BATON ROUGE, La. — Leonard Fournette wasn’t joking around.
Fournette didn’t just leave the LSU football team in possession of a couple of school records. He also claimed ownership of No. 7, one of the school’s most iconic uniform numbers. From Rondell Mealey and Ali Highsmith to Patrick Peterson, Tyrann Mathieu and Fournette, some of the LSU football team’s most notable playmakers of the 21st century donned the 7.
And Fournette had a name in mind for who would take over for him. He was a friend, a former roommate and, apparently, an unsuspecting recipient: senior wide receiver D.J. Chark.
“Me and Leonard both were roommates when we first got here,” Chark said. “We talked a lot. At first it was a joke. But after talking to him and seeing that it was really something that could happen and then seeing how he embraced me with it. He’s a great guy and a great brother. I feel like I could carry it on for him.”
To Chark, Fournette’s support is the most incredible part of taking over this grand LSU tradition. Chark was predominantly a backup through his first three years in the purple and gold. He didn’t get his first catch until last season, when he broke out as a potent slot receiver threat alongside fellow scout-team alum and quarterback Danny Etling.
But long before the speedy Chark was one of the SEC’s five best wide receivers by yards per catch, Chark had Fournette is his corner. So when Chark took the practice field on Saturday, wearing No. 7 for the first time, he had to pass thanks back to the man who thought he could do it.
“You know Leonard,” Chark said. “He always supported me even when I wasn’t playing. It was a great feeling having him talk to me about it. I sent him a few pictures after I was wearing it. He was just telling me it was my time.”

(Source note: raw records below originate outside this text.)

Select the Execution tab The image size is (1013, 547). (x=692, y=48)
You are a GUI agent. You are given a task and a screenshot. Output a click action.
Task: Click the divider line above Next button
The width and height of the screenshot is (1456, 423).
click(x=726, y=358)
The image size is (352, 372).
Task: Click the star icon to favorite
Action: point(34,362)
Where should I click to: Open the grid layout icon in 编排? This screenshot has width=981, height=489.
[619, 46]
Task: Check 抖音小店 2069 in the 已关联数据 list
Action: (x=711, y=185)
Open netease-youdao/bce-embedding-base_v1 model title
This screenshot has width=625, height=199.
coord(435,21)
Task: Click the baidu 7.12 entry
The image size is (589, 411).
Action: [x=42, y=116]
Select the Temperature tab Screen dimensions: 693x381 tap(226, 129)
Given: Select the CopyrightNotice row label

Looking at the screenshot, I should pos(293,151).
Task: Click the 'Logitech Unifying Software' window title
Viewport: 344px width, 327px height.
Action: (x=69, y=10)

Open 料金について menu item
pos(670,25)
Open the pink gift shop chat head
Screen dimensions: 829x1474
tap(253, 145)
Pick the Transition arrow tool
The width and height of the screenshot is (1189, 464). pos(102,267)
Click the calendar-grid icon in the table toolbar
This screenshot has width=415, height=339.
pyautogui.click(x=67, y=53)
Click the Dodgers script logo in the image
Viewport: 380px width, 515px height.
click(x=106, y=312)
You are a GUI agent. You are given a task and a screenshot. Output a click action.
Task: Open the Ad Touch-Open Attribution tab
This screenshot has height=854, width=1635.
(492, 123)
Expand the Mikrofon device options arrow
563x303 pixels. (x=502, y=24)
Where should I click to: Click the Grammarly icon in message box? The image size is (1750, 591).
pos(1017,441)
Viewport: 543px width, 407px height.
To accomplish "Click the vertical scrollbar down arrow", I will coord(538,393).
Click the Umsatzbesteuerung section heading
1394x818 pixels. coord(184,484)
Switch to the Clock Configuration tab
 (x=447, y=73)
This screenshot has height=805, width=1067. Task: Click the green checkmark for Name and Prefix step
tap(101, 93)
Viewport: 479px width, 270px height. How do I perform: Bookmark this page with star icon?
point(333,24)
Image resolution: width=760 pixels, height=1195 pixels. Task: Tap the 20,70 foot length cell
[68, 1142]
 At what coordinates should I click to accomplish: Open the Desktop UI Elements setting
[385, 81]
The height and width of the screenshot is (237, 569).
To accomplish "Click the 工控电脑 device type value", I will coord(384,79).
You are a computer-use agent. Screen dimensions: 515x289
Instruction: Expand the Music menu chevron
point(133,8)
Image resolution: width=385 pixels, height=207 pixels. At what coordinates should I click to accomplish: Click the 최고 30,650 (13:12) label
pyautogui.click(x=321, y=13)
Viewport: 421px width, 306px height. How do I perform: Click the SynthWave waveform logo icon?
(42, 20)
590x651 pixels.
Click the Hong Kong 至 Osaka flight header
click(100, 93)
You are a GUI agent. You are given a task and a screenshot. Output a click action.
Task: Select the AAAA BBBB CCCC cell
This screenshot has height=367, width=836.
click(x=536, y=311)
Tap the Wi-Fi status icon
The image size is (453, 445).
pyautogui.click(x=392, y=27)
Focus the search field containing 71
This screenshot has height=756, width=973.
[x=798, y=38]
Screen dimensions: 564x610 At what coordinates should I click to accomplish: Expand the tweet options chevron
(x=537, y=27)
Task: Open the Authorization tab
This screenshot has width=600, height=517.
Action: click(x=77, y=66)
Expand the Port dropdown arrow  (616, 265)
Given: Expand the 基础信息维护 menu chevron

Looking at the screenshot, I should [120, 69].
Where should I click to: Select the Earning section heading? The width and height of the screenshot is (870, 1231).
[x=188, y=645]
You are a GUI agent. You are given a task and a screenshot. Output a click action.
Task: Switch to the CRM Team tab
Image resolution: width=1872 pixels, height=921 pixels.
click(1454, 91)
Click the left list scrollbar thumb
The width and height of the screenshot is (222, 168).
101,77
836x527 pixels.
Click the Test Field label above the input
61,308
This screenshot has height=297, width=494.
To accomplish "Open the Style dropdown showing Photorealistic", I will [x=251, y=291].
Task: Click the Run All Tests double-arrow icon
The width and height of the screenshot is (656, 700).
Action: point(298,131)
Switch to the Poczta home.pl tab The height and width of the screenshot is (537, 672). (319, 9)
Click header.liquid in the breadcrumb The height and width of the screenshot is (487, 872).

Chark’s time coincides with an interesting period for LSU’s offense. Leonard Fournette is gone. So are Malachi Dupre, Travin Dural, Colin Jeter and DeSean Smith. Those players accounted for 105 of LSU’s 174 pass receptions last season, as well as 60 percent of Tigers receiving yards and half the team’s receiving touchdowns.
Offense is in his hands
Now Chark, who caught 26 passes for 466 yards and 3 touchdowns last season, is LSU’s only returning player who caught more than 10 passes. Add in new offensive coordinator Matt Canada and a new offensive scheme to boot, and Chark is among the few periods in a line of question marks.
But Chark doesn’t see it that way. Sure, the team doesn’t have Fournette to lean on anymore. But Derrius Guice is around as Fournette’s running back replacement. And the other receivers around him have something to prove.
If you thought it was hard for defenses to keep up with Chark when he wore No. 82, just wait until you see him in Canada’s offense wearing No. 7.
“It’s very fast. It’s nonstop moving all the time,” Chark said of the new LSU scheme. “You have a lot of guys who can make plays, getting the balls in their hands. It takes a lot of pressure of Derrius Guice. With all the moving pieces and all the talent being used, I feel like we’ll be a good offense.”